404(a) vs 404(b) In SOX Compliance - 6 Key Differences

Sharavanan
Product Marketer, Zluri
February 14, 2026
8 MIn read
404(a) vs 404(b) In SOX Compliance - 6 Key Differences - featured image
About the author

Associate Product Marketing Manager

SOX 404 compliance is a critical requirement for publicly traded companies in the United States. Understanding the differences between SOX 404(a) and 404(b) is essential for organizations to implement effective compliance programs.

In this blog post, we'll explore the key differences between SOX 404(a) and 404(b) to help organizations understand their compliance obligations.

What is SOX Compliance?

The Sarbanes-Oxley (SOX) Act is legislation passed in 2002 that established requirements for corporate governance and financial reporting. Section 404 of SOX requires companies to assess and report on the effectiveness of their internal controls.

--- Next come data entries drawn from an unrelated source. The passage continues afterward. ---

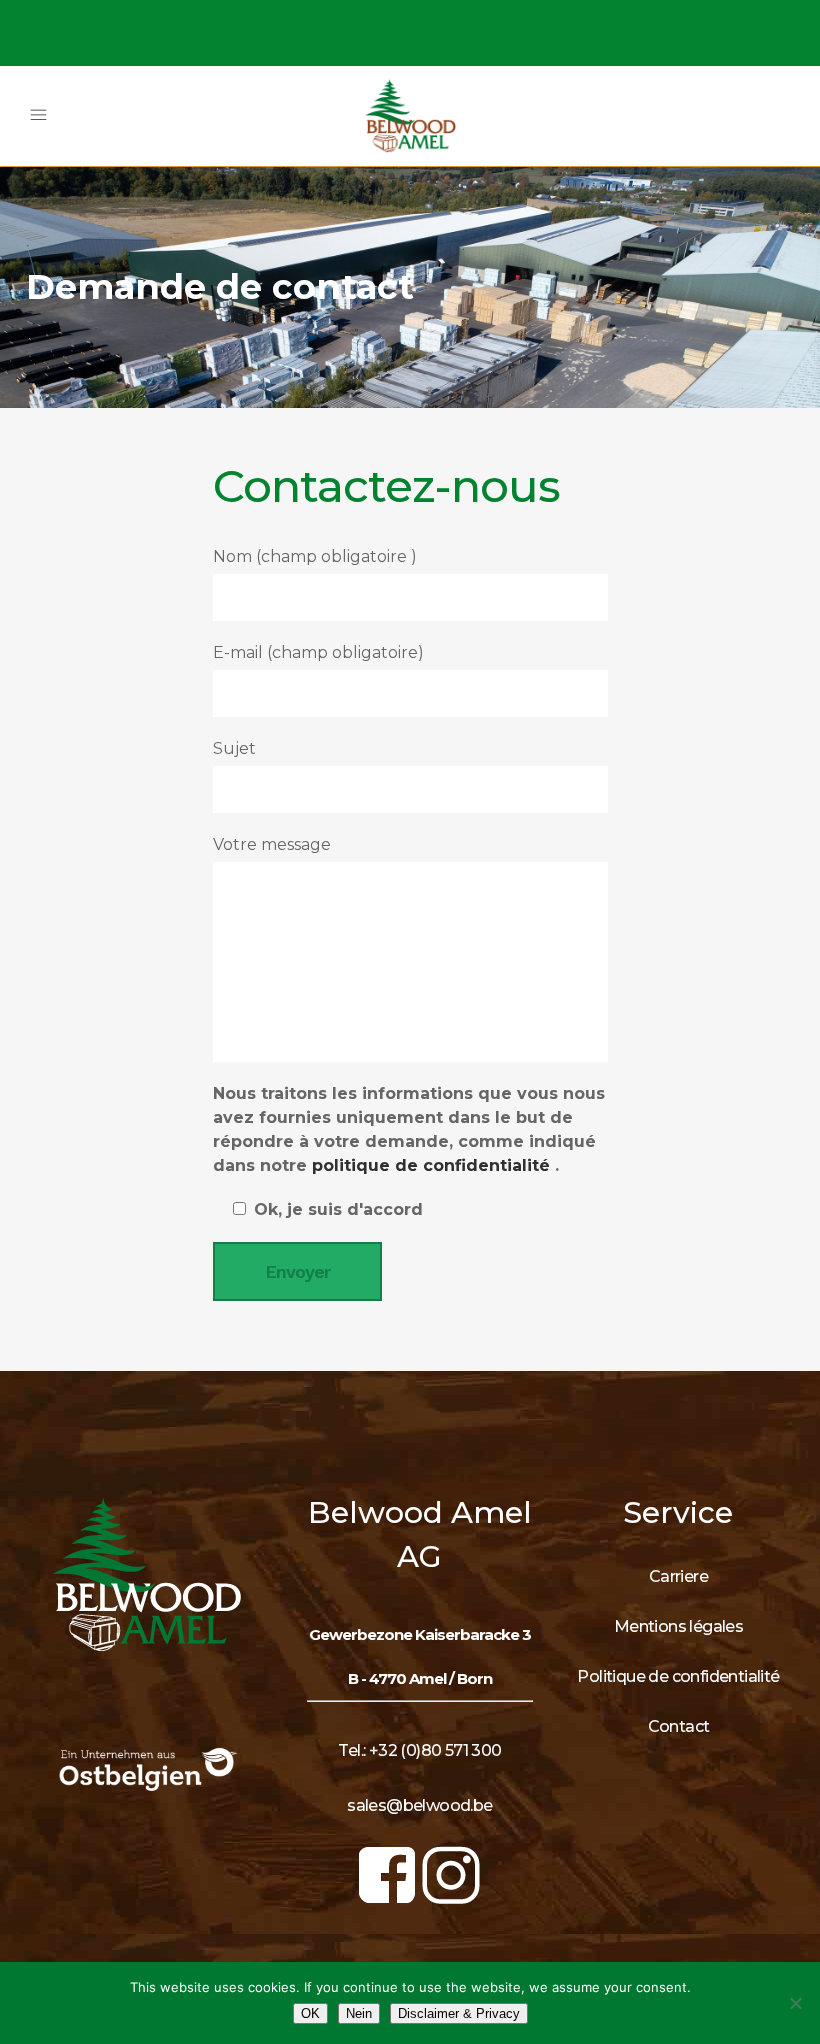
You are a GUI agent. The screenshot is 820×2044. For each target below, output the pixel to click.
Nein (359, 2013)
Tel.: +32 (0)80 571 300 (419, 1750)
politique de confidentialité (433, 1165)
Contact (679, 1726)
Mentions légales (678, 1626)
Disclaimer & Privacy (459, 2013)
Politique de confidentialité (678, 1676)
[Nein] (795, 2003)
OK (310, 2013)
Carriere (678, 1576)
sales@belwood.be (419, 1805)
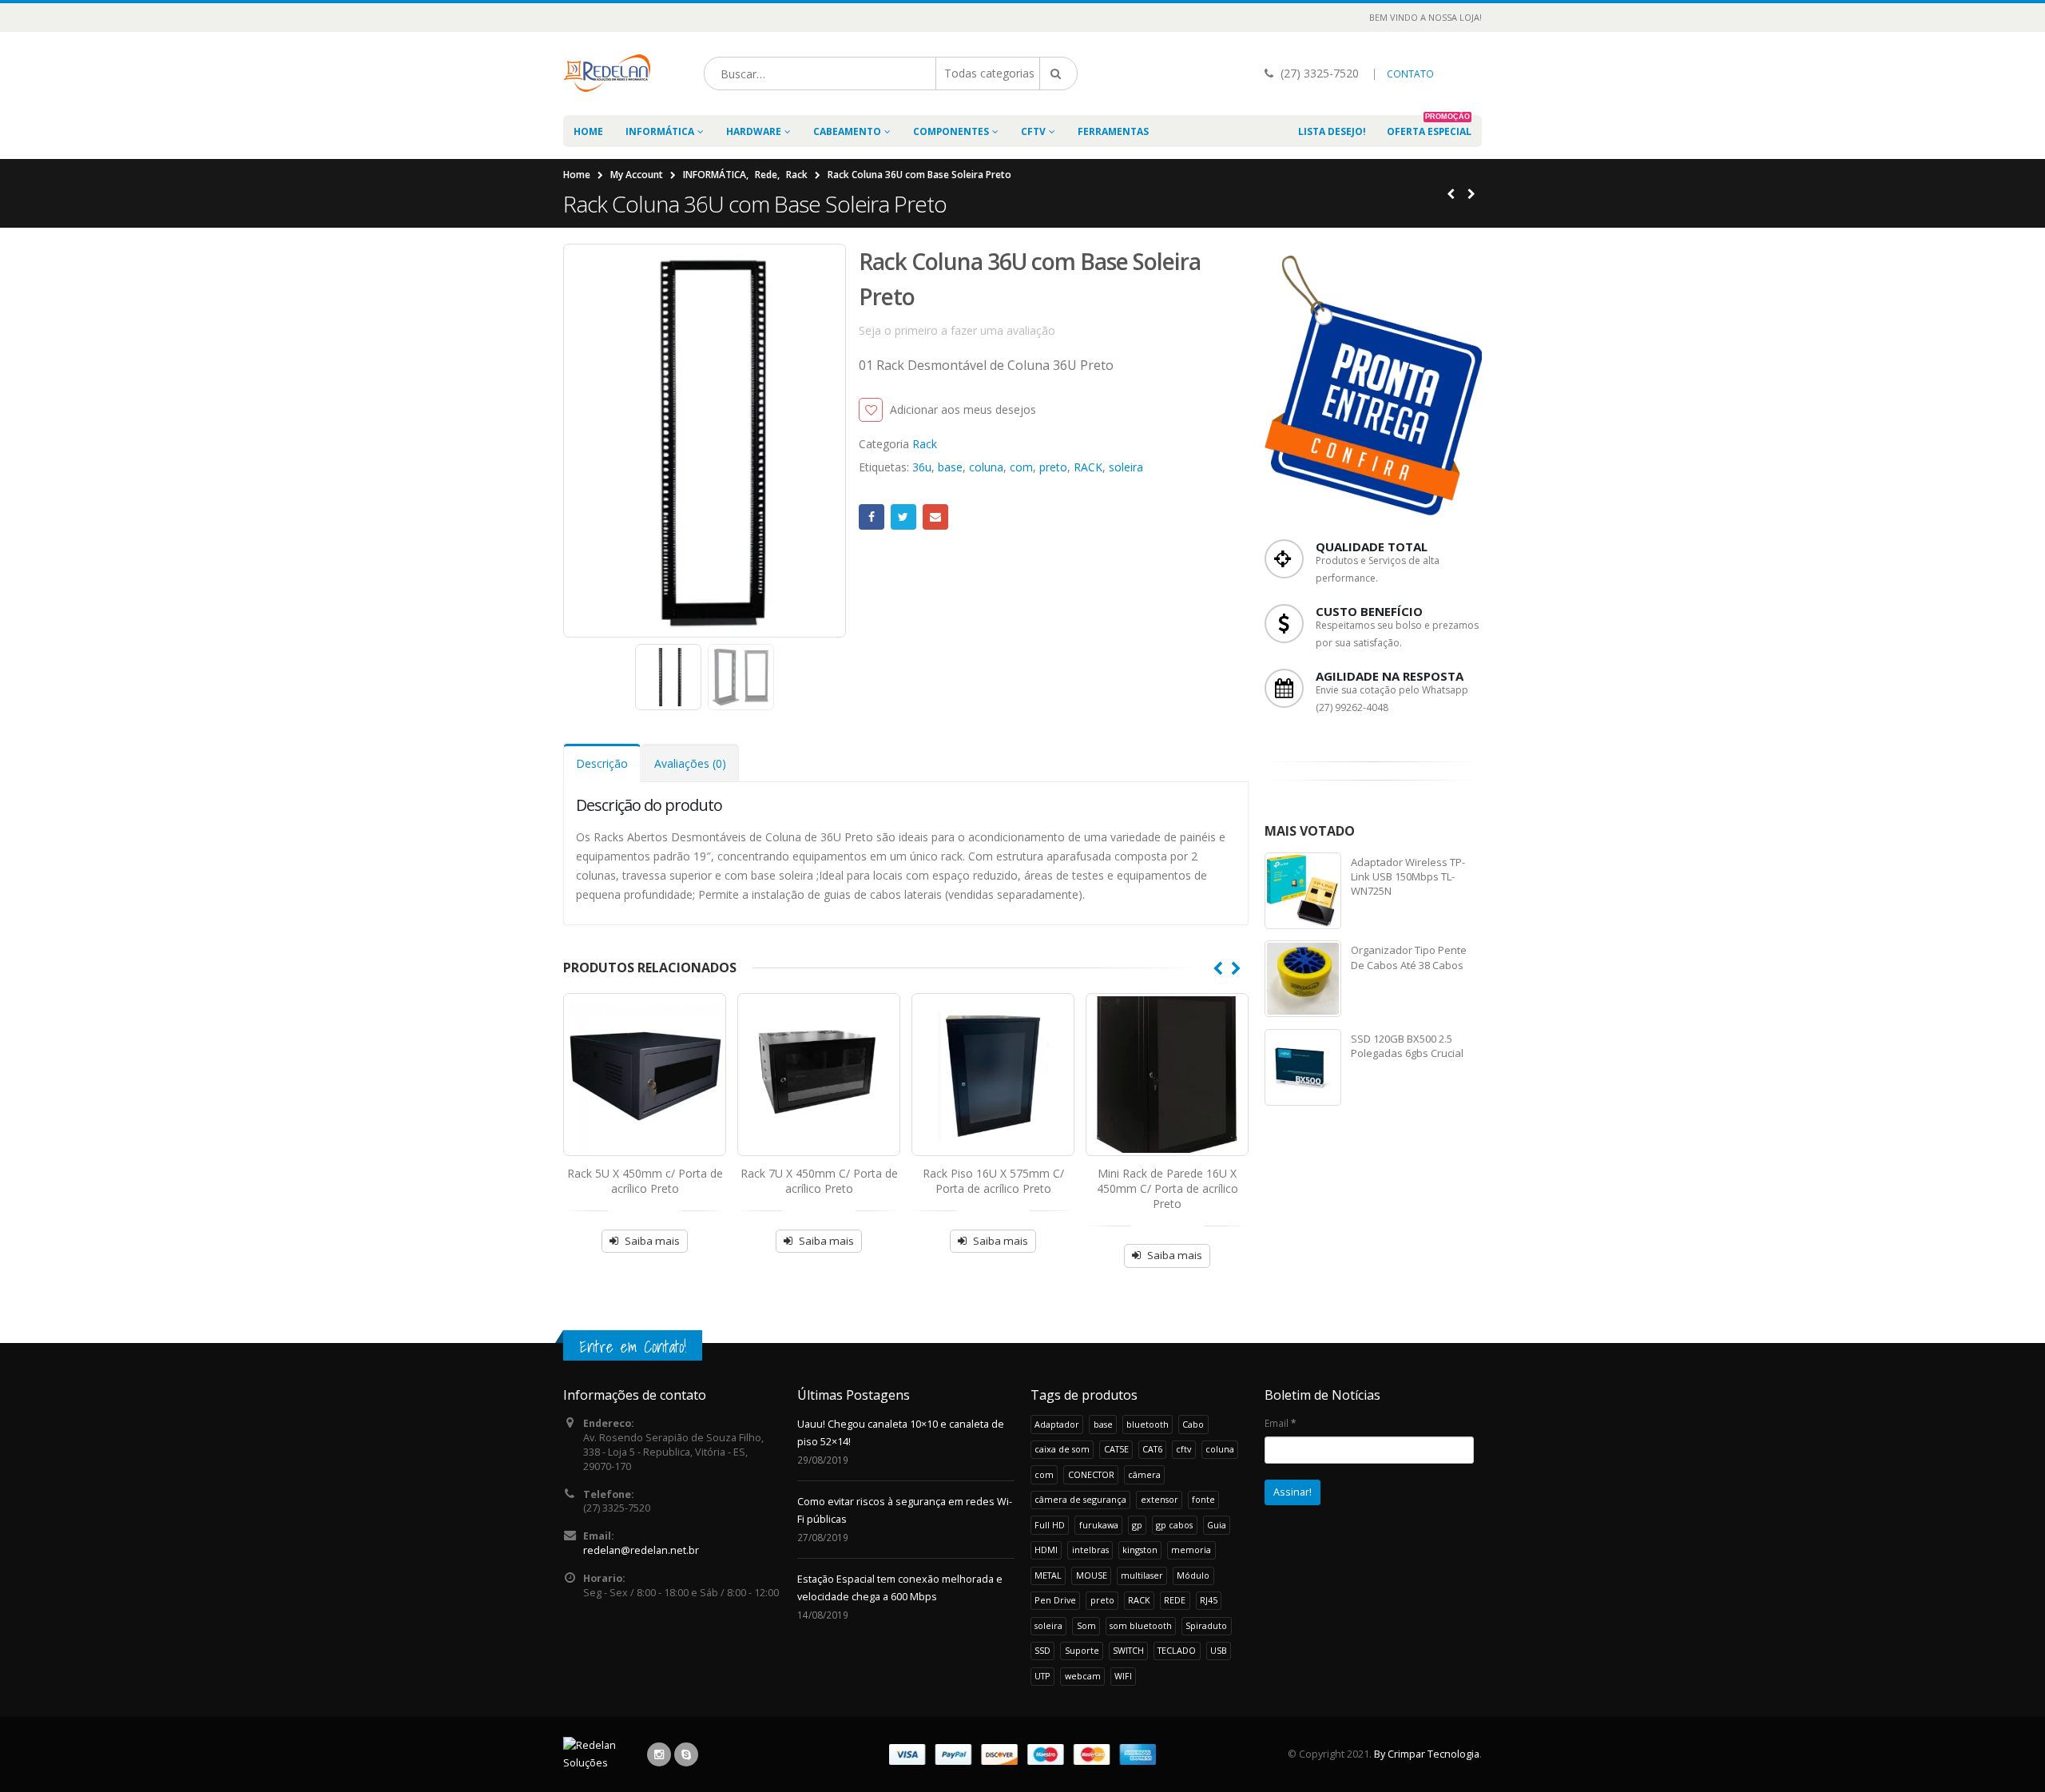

SOX 404(a) vs 404(b): Key Differences

1. Applicability

404(a): Applies to all companies subject to SOX requirements

404(b): Originally required for all companies, but now only applies to large accelerated filers and accelerated filers

2. Management Assessment

404(a): Management must assess the effectiveness of internal controls

404(b): External auditors must audit and report on management's assessment

3. Auditor Involvement

404(a): Auditors are not required to audit internal controls (for smaller entities)

404(b): External auditors must conduct an audit of internal controls

4. Cost Impact

404(a): Lower compliance costs

404(b): Higher compliance costs due to auditor involvement

5. Reporting

404(a): Management reports on control effectiveness

404(b): Auditor reports on management's assessment and control effectiveness

Conclusion

Understanding the differences between SOX 404(a) and 404(b) is essential for organizations to ensure compliance. Organizations should assess their size and structure to determine which requirements apply and implement appropriate internal control mechanisms.